# Lecture 2: NumPy & Pandas

## Part II : Pandas - Data Analysis in Python

## James Percival <j.percival@imperial.ac.uk>

### Slides based on the Numpy tutorials and work by Dr. Parastoo Salah

## Doing Spreadsheets to Python

- NumPy is great for numerical data
- But what if you have data with different types & need to do statistical analysis?

[Pandas](https://pandas.pydata.org/) is an open source library that's built on top of a `NumPy`-like platform called `PyArrow`.

 Name comes from "panel data", econometrics term for data sets that include observations time periods for a fixed set of individuals.

Pandas is good for:
- Fast analysism data cleaning & preparation.
- Preprocessing machine learning approaches.
- (Relatively) high performance & productivity.
- Quick built-in visualization features.

- It can work with data from a wide variety of sources.
- It allows importing data in various formats such as csv, excel, HTML, etc.
- It allows a range of data manipulation operations such as `groupby`, `merge`, `concatenation` as well as data cleaning features such as filling, replacing or imputing missing values.
- It has for timeseries analysis for both regular and irregular data

## Learning objectives 
For the rest of the day we will learn how to use Pandas for data analysis. 
- The Pandas `Series` object.
- DataFrames: Creating, reading and writing to `DataFrame`s.
- Indexing of `DataFrame`s & how to slice and reference them.
- Arithmetic Operations on `Series` & `DataFrame`s
- Extract information from your data through summary functions and maps.
- Grouping and sorting data.
- `DataType`s and handling missing data.
- Renaming, Merging/Joining, and Concatenating.
- Built-in visualization features
- Timeseries with Pandas

#  Panda `Series`
- A `Series` works like a NumPy array, except indexed by a label
- Behaves a lot like a fast Python dictionary.
- It is a one-dimensional array holding data of any (collective) type.
- Can index by label, or by position.

Let's look at some examples:

## Creating a Series

Pandas is usually imported as `pd`

In [None]:
import pandas as pd

You can convert a **list**, **numpy array**, **dictionary** or other **iterable** to a `Series`:

### Starting from a `list`

In [None]:
my_list = [100, 200, 300]
pd.Series(data = my_list) 


It looks a lot like a NumPy array, except we're explict we have an index `0 1 2` and data `100 200 300`.

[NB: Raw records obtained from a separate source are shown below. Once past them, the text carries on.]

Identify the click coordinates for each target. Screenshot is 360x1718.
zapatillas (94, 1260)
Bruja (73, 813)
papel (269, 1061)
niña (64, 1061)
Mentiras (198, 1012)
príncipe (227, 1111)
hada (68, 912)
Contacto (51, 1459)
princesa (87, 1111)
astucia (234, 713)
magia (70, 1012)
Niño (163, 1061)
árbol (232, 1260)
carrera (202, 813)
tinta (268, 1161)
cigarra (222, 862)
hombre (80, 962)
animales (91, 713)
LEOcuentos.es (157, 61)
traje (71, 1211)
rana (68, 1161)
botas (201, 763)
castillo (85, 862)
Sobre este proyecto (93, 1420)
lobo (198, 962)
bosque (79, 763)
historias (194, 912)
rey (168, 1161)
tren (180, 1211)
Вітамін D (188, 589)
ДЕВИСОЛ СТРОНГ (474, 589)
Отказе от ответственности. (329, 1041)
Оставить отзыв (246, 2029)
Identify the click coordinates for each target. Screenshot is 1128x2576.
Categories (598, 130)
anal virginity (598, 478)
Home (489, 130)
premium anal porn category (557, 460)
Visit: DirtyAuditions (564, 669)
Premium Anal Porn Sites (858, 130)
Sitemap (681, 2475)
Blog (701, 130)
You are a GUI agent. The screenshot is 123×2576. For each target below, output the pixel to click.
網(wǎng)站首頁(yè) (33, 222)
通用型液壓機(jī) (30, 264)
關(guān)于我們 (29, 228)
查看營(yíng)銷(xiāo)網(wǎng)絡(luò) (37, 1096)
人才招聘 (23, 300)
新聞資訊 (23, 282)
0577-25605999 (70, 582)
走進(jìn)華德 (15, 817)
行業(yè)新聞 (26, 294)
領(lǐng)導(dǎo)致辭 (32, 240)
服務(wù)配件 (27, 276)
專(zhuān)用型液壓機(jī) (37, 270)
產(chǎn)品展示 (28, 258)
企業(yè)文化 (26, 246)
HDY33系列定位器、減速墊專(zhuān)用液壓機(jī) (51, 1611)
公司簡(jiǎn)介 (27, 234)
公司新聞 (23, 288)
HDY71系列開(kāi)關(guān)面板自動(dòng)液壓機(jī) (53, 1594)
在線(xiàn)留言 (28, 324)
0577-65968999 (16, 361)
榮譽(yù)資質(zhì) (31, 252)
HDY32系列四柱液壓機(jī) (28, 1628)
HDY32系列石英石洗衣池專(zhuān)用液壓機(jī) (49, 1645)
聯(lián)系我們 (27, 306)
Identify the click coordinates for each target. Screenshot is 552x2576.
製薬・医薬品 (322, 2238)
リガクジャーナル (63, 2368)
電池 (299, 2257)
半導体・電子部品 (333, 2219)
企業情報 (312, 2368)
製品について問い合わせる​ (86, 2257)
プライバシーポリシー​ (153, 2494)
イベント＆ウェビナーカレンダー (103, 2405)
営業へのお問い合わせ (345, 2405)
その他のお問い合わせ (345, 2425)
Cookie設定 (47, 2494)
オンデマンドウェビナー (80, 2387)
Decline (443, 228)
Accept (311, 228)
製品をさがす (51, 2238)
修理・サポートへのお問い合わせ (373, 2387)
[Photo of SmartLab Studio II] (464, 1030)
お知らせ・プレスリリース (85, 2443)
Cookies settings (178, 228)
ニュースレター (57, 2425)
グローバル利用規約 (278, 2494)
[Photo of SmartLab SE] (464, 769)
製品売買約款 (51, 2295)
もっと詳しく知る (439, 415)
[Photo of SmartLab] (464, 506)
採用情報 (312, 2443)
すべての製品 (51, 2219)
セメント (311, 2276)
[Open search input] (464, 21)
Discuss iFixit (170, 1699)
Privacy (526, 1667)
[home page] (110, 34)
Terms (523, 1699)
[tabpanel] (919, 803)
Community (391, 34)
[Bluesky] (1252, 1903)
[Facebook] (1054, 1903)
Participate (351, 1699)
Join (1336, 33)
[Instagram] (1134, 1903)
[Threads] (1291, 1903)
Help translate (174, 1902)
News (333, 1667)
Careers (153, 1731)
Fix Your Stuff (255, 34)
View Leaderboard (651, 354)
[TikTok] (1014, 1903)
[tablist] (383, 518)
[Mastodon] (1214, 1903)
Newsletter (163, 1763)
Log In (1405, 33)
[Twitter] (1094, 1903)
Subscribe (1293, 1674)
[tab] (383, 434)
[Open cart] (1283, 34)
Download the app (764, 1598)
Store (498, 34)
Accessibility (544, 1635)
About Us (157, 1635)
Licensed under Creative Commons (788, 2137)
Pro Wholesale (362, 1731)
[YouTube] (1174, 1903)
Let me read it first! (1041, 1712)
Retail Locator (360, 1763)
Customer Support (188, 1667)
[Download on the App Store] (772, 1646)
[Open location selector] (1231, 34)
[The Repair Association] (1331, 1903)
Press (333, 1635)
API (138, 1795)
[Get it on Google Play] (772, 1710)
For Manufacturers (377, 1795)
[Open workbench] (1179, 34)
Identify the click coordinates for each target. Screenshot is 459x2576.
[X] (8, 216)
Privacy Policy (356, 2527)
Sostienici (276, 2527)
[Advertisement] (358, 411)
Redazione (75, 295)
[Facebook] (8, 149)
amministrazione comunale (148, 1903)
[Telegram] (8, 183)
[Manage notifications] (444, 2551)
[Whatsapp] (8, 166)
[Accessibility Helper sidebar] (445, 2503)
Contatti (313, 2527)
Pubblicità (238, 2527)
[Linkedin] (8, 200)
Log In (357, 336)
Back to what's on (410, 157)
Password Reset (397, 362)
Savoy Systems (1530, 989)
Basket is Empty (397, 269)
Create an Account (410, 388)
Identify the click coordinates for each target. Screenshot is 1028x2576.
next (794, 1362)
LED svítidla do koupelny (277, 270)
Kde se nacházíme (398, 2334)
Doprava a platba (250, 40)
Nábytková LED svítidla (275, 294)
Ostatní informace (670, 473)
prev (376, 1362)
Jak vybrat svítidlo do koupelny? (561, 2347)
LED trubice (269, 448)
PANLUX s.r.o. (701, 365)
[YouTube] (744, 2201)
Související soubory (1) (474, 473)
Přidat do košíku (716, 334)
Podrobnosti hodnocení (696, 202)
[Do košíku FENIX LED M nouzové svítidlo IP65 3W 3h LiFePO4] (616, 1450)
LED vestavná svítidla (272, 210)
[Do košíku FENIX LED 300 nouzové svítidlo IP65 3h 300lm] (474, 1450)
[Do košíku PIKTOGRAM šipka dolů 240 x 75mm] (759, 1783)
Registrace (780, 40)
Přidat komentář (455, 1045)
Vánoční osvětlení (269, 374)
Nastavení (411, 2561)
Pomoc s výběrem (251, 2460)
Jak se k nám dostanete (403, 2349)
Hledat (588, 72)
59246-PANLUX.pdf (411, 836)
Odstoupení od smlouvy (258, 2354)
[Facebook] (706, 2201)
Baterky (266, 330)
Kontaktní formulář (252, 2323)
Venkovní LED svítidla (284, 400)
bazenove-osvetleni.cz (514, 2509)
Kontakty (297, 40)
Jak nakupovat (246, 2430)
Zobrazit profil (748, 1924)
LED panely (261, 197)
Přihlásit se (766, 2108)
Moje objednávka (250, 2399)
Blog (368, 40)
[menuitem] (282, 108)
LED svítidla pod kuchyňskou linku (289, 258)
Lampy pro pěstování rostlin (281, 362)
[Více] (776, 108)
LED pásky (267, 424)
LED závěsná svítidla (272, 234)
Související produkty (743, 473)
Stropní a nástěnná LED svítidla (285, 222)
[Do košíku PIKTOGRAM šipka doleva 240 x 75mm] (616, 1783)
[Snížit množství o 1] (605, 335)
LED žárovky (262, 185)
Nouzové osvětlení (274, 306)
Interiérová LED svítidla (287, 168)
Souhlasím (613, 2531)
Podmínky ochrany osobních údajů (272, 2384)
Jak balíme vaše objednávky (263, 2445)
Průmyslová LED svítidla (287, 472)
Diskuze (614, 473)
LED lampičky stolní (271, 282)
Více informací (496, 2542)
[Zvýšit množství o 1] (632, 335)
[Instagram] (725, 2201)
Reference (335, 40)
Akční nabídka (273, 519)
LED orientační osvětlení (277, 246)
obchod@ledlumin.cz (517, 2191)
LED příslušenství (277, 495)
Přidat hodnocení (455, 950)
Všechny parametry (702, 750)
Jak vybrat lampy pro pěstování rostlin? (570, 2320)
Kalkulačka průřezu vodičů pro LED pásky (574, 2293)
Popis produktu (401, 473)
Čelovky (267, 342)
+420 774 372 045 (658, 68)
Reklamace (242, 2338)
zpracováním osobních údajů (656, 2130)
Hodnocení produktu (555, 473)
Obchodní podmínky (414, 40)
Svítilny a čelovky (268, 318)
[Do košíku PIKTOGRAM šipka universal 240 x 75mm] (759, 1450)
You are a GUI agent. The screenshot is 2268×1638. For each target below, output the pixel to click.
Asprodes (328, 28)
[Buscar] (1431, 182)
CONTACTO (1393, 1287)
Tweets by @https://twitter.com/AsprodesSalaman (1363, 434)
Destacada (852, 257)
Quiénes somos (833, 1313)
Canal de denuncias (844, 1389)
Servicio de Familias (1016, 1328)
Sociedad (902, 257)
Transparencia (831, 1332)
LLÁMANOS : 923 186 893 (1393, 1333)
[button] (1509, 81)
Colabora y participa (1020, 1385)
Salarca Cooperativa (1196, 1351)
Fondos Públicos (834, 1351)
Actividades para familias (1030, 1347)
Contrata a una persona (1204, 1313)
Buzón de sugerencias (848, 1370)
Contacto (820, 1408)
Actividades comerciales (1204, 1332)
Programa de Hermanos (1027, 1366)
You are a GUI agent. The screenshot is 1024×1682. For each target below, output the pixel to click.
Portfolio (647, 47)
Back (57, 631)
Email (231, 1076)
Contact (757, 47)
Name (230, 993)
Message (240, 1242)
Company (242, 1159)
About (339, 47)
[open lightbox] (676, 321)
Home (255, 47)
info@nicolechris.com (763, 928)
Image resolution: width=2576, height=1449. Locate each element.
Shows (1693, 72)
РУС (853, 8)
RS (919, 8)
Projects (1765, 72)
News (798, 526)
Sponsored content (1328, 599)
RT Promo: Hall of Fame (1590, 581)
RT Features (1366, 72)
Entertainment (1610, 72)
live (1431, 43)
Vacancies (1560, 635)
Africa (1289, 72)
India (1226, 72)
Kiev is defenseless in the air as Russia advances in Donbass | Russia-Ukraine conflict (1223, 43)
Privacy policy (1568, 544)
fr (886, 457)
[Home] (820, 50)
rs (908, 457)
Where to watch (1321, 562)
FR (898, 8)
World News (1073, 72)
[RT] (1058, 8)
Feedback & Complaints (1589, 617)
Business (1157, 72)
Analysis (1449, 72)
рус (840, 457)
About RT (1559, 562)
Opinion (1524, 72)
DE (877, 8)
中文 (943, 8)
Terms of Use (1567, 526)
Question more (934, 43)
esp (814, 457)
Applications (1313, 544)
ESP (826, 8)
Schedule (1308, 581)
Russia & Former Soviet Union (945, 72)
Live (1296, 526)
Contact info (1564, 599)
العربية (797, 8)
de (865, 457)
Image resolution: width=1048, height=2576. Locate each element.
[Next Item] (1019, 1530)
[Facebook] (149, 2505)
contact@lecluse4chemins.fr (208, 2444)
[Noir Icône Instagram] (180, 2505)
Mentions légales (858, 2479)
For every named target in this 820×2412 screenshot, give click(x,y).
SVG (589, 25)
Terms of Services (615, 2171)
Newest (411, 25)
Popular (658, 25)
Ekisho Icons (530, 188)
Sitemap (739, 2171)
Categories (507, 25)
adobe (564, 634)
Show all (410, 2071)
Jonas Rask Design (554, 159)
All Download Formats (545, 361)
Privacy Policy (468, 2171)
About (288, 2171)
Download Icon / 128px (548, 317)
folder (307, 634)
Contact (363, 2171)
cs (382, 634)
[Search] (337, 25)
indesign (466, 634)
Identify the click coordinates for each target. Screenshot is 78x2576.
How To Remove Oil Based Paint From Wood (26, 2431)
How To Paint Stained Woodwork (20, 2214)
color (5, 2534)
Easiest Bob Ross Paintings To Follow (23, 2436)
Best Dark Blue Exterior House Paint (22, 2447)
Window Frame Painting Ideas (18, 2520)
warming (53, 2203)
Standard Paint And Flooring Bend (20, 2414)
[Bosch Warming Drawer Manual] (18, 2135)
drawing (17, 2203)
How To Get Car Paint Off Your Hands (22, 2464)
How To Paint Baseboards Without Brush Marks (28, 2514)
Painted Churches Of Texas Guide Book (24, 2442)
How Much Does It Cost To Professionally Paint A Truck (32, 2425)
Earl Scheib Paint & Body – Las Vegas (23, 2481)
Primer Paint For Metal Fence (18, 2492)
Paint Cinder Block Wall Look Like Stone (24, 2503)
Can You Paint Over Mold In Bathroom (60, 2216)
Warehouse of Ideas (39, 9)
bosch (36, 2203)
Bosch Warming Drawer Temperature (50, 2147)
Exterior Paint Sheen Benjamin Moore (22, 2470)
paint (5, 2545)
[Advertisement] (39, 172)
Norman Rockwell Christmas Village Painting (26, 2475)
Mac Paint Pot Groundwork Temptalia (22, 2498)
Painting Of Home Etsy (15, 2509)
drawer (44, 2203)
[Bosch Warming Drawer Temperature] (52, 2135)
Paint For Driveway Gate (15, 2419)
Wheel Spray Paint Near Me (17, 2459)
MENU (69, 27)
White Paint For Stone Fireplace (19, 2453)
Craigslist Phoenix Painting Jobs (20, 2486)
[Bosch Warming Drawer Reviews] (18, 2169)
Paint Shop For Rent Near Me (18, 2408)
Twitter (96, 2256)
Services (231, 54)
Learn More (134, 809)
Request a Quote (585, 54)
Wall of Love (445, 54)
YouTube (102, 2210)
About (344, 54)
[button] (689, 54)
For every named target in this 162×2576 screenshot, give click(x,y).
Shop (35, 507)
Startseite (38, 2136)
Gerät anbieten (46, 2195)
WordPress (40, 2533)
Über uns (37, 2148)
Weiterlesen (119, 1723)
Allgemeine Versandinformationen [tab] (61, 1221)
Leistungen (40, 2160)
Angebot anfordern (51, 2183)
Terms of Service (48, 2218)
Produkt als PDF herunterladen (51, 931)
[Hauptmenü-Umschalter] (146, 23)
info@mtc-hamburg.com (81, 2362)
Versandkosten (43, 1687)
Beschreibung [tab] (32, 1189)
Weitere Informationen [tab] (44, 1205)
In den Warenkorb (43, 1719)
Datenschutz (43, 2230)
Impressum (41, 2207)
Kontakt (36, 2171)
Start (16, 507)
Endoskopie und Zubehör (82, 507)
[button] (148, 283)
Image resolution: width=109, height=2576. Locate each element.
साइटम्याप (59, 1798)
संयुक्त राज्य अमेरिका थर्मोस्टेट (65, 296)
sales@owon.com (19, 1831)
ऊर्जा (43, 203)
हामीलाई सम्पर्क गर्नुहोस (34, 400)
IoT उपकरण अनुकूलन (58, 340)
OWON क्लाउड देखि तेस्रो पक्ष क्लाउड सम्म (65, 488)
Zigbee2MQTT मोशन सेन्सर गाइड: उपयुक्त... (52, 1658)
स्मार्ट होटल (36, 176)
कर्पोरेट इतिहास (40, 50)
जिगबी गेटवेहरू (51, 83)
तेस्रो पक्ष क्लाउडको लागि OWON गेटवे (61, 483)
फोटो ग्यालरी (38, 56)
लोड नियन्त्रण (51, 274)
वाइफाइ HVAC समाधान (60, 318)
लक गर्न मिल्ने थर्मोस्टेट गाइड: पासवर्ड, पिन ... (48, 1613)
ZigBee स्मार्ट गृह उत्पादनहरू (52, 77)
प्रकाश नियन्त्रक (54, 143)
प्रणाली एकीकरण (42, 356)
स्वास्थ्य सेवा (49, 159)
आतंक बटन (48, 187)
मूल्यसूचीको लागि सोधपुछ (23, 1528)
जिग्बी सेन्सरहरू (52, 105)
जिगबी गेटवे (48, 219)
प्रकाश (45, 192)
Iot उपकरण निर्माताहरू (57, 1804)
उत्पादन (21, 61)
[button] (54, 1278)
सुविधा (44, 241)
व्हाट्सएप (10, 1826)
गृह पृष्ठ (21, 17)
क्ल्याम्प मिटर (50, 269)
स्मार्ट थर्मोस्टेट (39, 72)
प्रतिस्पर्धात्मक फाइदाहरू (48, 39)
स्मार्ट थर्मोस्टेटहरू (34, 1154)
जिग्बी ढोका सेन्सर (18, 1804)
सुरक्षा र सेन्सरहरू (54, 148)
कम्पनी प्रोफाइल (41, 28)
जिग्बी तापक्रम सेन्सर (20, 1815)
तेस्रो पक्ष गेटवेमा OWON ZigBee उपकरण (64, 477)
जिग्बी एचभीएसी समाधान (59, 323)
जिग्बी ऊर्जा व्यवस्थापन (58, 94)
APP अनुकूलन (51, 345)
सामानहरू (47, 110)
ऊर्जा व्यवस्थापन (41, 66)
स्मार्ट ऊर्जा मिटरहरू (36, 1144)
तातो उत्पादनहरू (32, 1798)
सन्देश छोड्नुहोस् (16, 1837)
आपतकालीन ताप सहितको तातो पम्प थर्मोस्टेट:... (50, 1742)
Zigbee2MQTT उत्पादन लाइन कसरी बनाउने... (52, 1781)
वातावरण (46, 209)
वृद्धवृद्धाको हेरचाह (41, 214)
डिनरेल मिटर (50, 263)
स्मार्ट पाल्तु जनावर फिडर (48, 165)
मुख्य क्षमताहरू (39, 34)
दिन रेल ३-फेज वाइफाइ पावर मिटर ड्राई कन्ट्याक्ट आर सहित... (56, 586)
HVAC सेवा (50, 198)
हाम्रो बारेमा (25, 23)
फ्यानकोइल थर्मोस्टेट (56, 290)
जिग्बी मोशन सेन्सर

Key to a Panda Series is that you can change the index:

In [None]:
labels = ['x', 'y', 'z']
pd.Series(data=my_list, index=labels)

### Starting from a `numpy` array

In [None]:
import numpy as np
arr = np.array([28, 25.0, 'Brian'])
pd.Series(arr)

In [None]:
# Can change index again

labels = ['age', 'mark', 'name']
ser = pd.Series(arr, index=labels)
ser

In [None]:
print(ser['name'])

### Starting from a Python `dict`

In [None]:
# Labels are easy here:
dic = {'x':10.0,'y':20.0,'z':30.0}  #python dictionary
pd.Series(dic)

### Data in a Series

Pandas uses Numpy-style data types (also a few of its own). Already seen
- integers (int64)
- floats (float64)

Since we're allowed any Python object, could even use functions!

In [None]:
# Not many reasons to do this!
pd.Series([sum, print, len])

## Using an Index

Let's see some examples of how to grab information from a Series.

Let us create two `Series`, `ser1` and `ser2`:

In [None]:
ser1 = pd.Series([10, 20, 30, 40],index = ['X', 'Y','Z', 'T'])                                   
ser1

In [None]:
ser2 = pd.Series([10, 20, 50, 40],index = ['X', 'Y','M', 'T'])                                   
ser2

In [None]:
ser1['X'] #just pass in the index label like we would in NumPy

**Operations are then also done based off of index:**

In [None]:
ser1 + ser2

#  DataFrames: creating, reading, writing

A `DataFrame` is a table (think _Excel_ spreadsheet).
- It contains an collection of entries, each of which has a certain value.
- Each entry corresponds to a row (or record or index) and a column (or field)

# Creating
We are using the `pd.DataFrame()` constructor to generate these `DataFrame` objects.

In [None]:
df = pd.DataFrame(data=np.random.randn(4,3), index=['A','B','C','D'], columns=['X','Y','Z'])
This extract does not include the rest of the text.